Preventing Apparatus Rollover Fatalities And Injuries

Sept. 1, 2000
The July Emergency Vehicle Operations column listed seven apparatus rollover case studies. This month we will examine the lessons learned through those case studies.

The first common factor, the one that causes a majority of apparatus rollovers, is apparatus going off the pavement and onto the shoulder of the road. In the apparatus driving classes that I teach there are several commonly asked questions. The most common is, if the apparatus leaves the pavement, how do I bring it back onto the pavement without losing control and rolling over?

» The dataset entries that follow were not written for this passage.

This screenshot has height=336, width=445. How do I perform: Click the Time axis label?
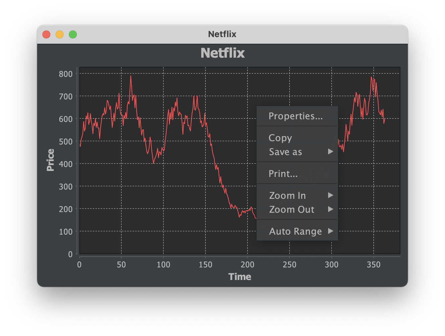tap(240, 276)
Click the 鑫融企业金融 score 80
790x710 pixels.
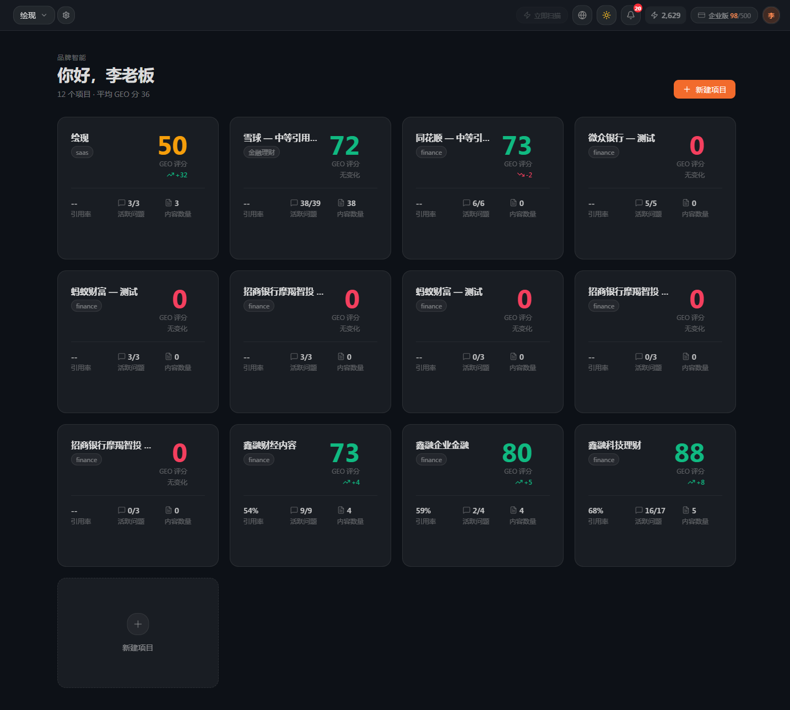pyautogui.click(x=517, y=453)

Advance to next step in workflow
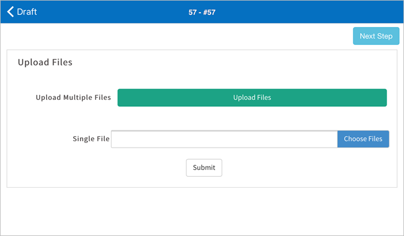[376, 36]
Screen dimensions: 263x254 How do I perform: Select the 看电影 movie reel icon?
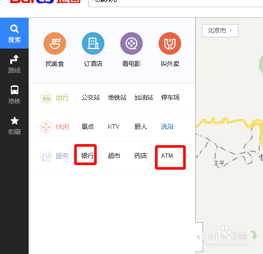[132, 43]
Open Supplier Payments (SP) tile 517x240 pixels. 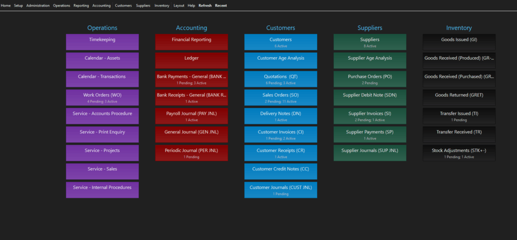coord(370,134)
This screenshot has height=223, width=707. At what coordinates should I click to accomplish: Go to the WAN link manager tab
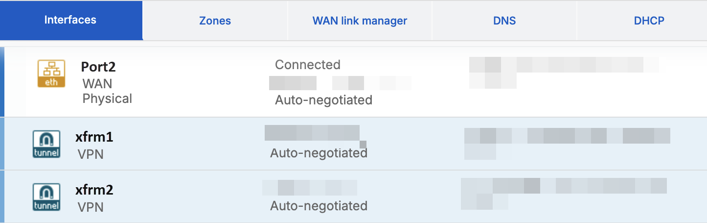coord(360,21)
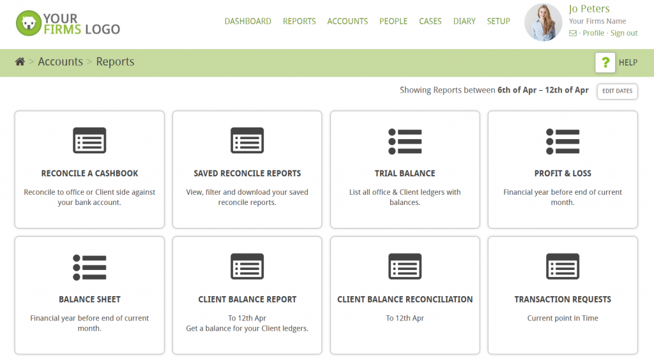Click Jo Peters' profile photo
This screenshot has width=654, height=360.
(543, 22)
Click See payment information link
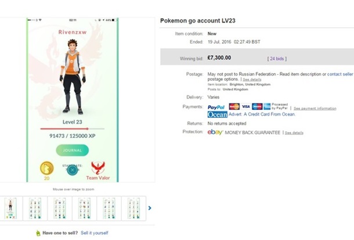Viewport: 354px width, 240px height. click(315, 108)
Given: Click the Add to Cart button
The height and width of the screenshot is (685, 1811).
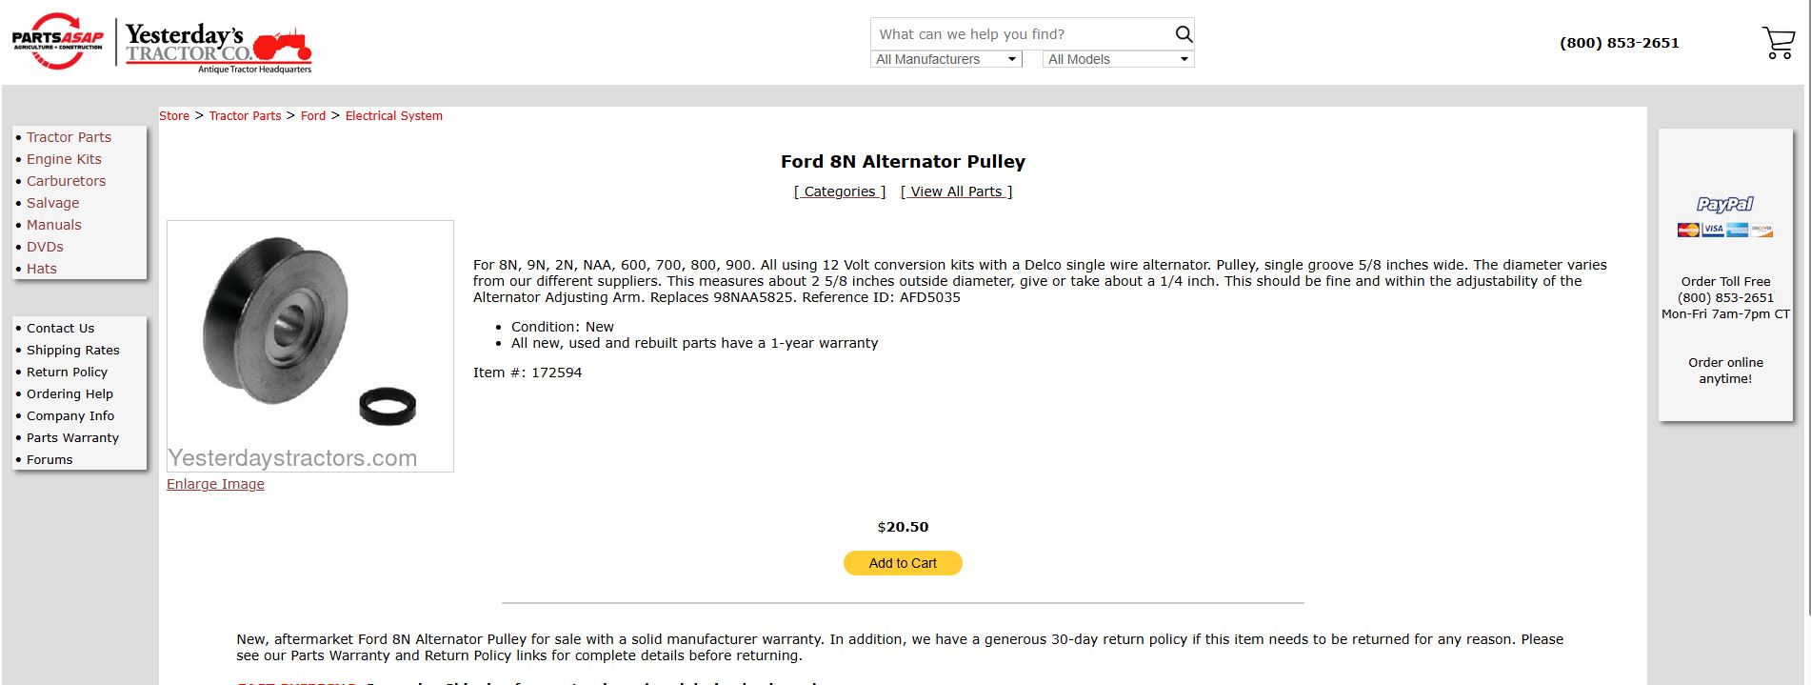Looking at the screenshot, I should tap(903, 563).
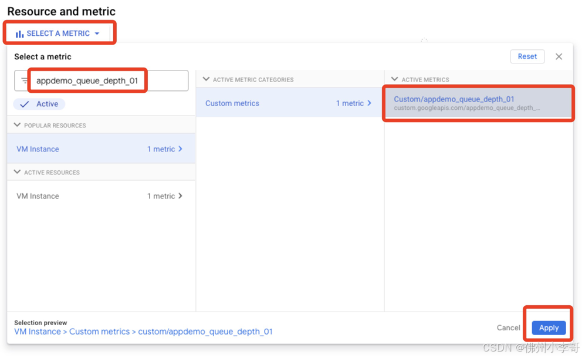
Task: Click the bar chart icon beside SELECT A METRIC
Action: pos(19,34)
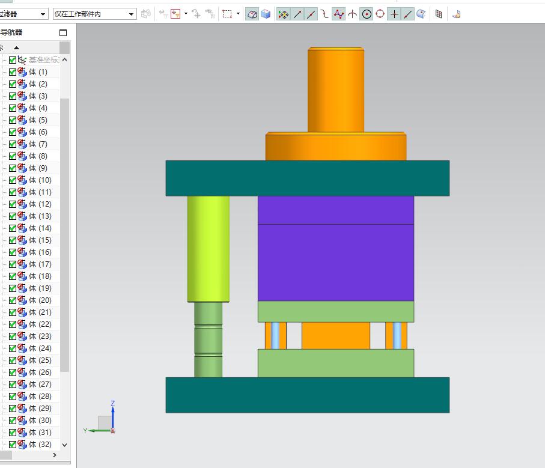Toggle the Enable Snap Point icon

point(283,14)
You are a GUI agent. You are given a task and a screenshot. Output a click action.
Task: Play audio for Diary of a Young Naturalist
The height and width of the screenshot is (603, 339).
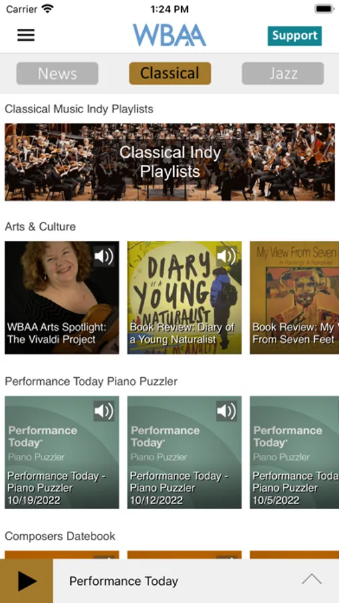(x=227, y=257)
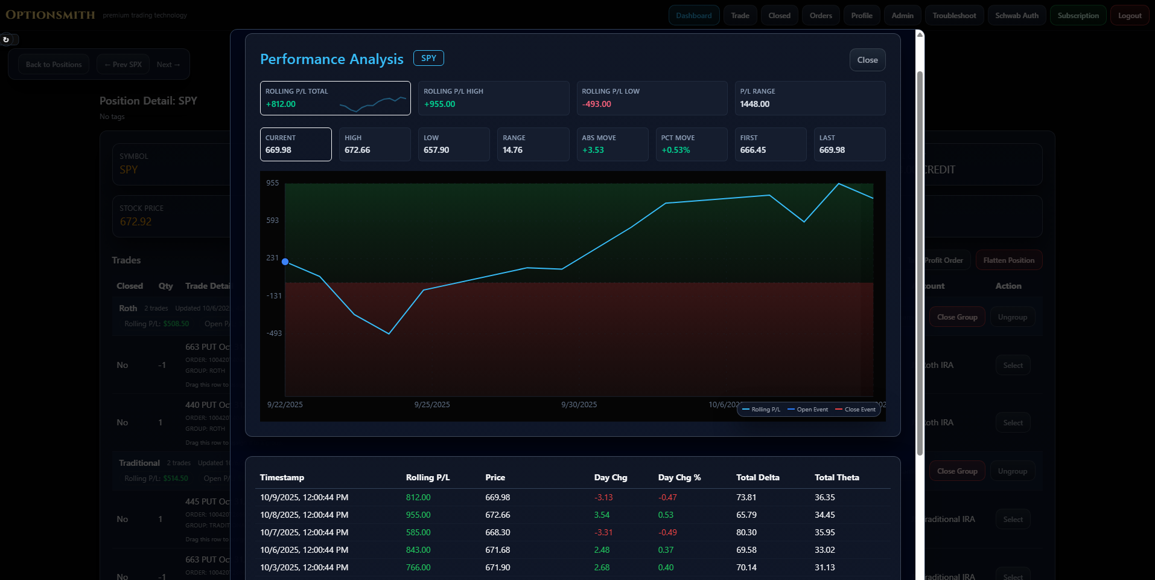The image size is (1155, 580).
Task: Sort by the Rolling P/L column header
Action: [427, 477]
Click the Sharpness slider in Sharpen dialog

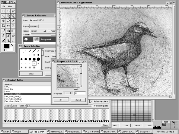[x=68, y=93]
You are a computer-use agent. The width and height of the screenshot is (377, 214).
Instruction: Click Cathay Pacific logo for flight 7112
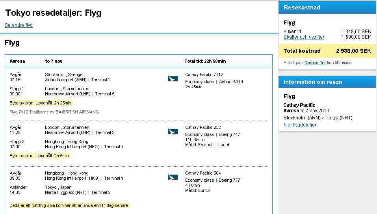[173, 78]
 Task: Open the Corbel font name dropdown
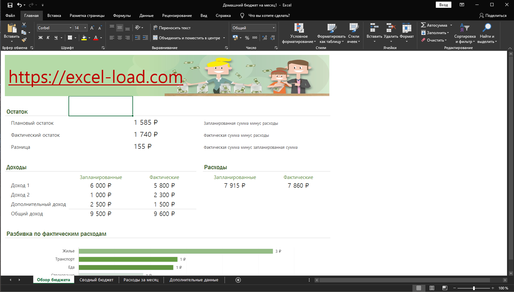pyautogui.click(x=70, y=28)
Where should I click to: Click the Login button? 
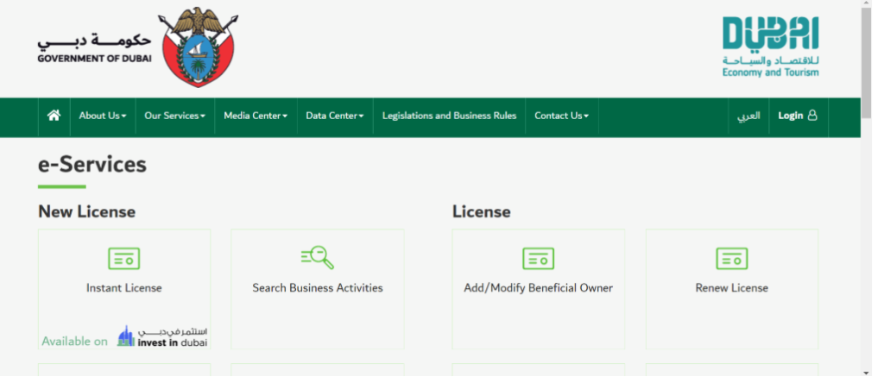[x=797, y=116]
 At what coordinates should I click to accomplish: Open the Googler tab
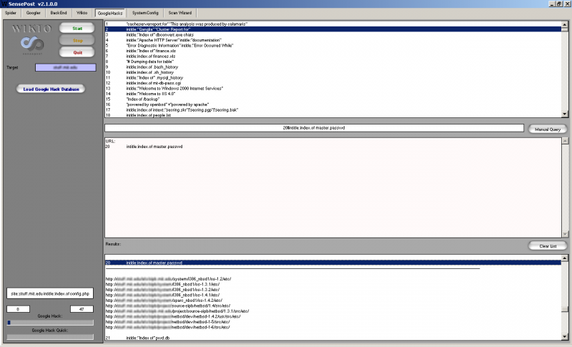tap(34, 13)
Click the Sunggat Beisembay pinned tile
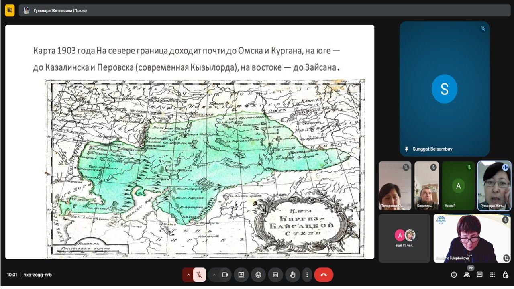 tap(444, 89)
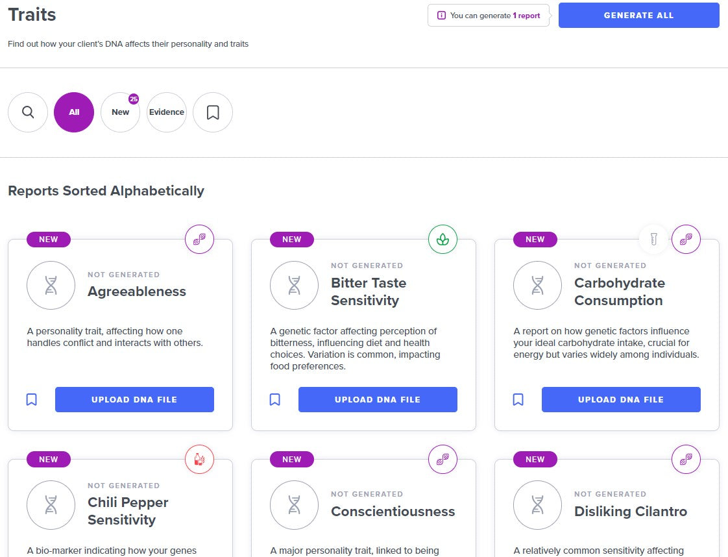The image size is (728, 557).
Task: Switch to the All reports filter
Action: click(73, 112)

Not wanting to re-invent the wheel, I reply that the answer is contained in the U.S. Fire Administration's 1999 Firefighter Fatality report. The USFA report states that a very common scenario is for the right wheels of the apparatus to leave the road for some reason, for the driver to fight to regain control of the vehicle, and for the vehicle to collide with a fixed object such as a tree or rollover when the apparatus leaves the left side of the road. Fire apparatus are wide vehicles and fire apparatus drivers/operators may have a tendency to hug the right side of the road.

The following guidelines can help to reduce the incidence of this type of collision or to reduce the severity of such collisions.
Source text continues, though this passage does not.